--- START OF DATA FOR THE TASK ---

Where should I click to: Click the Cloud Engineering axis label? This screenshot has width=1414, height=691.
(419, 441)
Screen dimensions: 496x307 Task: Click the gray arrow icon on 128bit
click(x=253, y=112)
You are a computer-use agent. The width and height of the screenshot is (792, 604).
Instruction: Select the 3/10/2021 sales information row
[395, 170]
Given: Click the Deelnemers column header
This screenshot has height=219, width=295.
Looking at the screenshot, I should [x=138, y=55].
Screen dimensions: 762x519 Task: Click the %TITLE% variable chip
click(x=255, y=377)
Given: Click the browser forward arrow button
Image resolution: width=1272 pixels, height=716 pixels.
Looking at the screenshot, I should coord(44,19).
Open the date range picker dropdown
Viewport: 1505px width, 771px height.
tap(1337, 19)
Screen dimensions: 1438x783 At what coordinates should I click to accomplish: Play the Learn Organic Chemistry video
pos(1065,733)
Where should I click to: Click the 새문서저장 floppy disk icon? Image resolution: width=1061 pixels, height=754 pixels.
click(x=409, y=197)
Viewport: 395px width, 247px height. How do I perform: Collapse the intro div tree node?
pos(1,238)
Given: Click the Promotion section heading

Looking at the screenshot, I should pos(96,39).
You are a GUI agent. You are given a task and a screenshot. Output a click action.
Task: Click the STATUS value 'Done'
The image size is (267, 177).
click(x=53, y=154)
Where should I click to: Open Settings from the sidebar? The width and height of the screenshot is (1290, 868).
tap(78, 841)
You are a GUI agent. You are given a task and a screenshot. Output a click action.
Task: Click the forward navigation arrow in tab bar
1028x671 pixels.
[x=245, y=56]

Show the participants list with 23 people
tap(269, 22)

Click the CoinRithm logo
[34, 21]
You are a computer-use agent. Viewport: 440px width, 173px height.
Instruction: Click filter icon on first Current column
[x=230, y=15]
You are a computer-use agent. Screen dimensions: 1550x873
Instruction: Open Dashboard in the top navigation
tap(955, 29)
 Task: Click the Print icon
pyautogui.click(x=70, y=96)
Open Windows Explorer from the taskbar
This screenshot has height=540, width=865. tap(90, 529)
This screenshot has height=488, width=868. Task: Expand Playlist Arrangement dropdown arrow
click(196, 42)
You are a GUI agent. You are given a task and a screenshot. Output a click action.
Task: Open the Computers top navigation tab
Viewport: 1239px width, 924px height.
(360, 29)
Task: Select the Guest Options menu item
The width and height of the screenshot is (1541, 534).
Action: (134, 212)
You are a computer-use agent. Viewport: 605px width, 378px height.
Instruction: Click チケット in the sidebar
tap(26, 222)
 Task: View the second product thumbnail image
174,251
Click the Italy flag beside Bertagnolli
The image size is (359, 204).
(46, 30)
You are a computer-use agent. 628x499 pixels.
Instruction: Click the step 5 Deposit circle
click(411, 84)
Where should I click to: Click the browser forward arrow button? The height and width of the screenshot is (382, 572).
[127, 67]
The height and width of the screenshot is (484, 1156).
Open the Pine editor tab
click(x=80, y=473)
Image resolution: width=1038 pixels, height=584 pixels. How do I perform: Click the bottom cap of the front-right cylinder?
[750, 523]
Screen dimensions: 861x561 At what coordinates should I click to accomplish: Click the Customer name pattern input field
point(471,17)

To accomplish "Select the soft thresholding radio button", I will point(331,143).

--- END OF DATA FOR THE TASK ---

▶ [REQUIREMENTS]
Copy out every line of the rows above with no changes at all.

▶ [SOLUTION TO THIS PROBLEM]
Where should I click to: Click the Cloud Engineering axis label? This screenshot has width=1414, height=691.
(419, 441)
Screen dimensions: 496x307 Task: Click the gray arrow icon on 128bit
click(x=253, y=112)
You are a computer-use agent. The width and height of the screenshot is (792, 604).
Instruction: Select the 3/10/2021 sales information row
[395, 170]
Given: Click the Deelnemers column header
This screenshot has height=219, width=295.
Looking at the screenshot, I should [x=138, y=55].
Screen dimensions: 762x519 Task: Click the %TITLE% variable chip
click(x=255, y=377)
Given: Click the browser forward arrow button
Image resolution: width=1272 pixels, height=716 pixels.
Looking at the screenshot, I should coord(44,19).
Open the date range picker dropdown
Viewport: 1505px width, 771px height.
tap(1337, 19)
Screen dimensions: 1438x783 At what coordinates should I click to accomplish: Play the Learn Organic Chemistry video
pos(1065,733)
Where should I click to: Click the 새문서저장 floppy disk icon? Image resolution: width=1061 pixels, height=754 pixels.
click(x=409, y=197)
Viewport: 395px width, 247px height. How do I perform: Collapse the intro div tree node?
pos(1,238)
Given: Click the Promotion section heading

Looking at the screenshot, I should pos(96,39).
You are a GUI agent. You are given a task and a screenshot. Output a click action.
Task: Click the STATUS value 'Done'
The image size is (267, 177).
click(x=53, y=154)
Where should I click to: Open Settings from the sidebar? The width and height of the screenshot is (1290, 868).
tap(78, 841)
You are a GUI agent. You are given a task and a screenshot. Output a click action.
Task: Click the forward navigation arrow in tab bar
1028x671 pixels.
[x=245, y=56]

Show the participants list with 23 people
tap(269, 22)

Click the CoinRithm logo
[34, 21]
You are a computer-use agent. Viewport: 440px width, 173px height.
Instruction: Click filter icon on first Current column
[x=230, y=15]
You are a computer-use agent. Screen dimensions: 1550x873
Instruction: Open Dashboard in the top navigation
tap(955, 29)
 Task: Click the Print icon
pyautogui.click(x=70, y=96)
Open Windows Explorer from the taskbar
This screenshot has height=540, width=865. tap(90, 529)
This screenshot has height=488, width=868. Task: Expand Playlist Arrangement dropdown arrow
click(196, 42)
You are a GUI agent. You are given a task and a screenshot. Output a click action.
Task: Open the Computers top navigation tab
Viewport: 1239px width, 924px height.
(360, 29)
Task: Select the Guest Options menu item
The width and height of the screenshot is (1541, 534).
Action: (134, 212)
You are a computer-use agent. Viewport: 605px width, 378px height.
Instruction: Click チケット in the sidebar
tap(26, 222)
 Task: View the second product thumbnail image
174,251
Click the Italy flag beside Bertagnolli
The image size is (359, 204).
(46, 30)
You are a computer-use agent. 628x499 pixels.
Instruction: Click the step 5 Deposit circle
click(411, 84)
Where should I click to: Click the browser forward arrow button? The height and width of the screenshot is (382, 572).
[127, 67]
The height and width of the screenshot is (484, 1156).
Open the Pine editor tab
click(x=80, y=473)
Image resolution: width=1038 pixels, height=584 pixels. How do I perform: Click the bottom cap of the front-right cylinder?
[750, 523]
Screen dimensions: 861x561 At what coordinates should I click to accomplish: Click the Customer name pattern input field
point(471,17)

To accomplish "Select the soft thresholding radio button", I will point(331,143).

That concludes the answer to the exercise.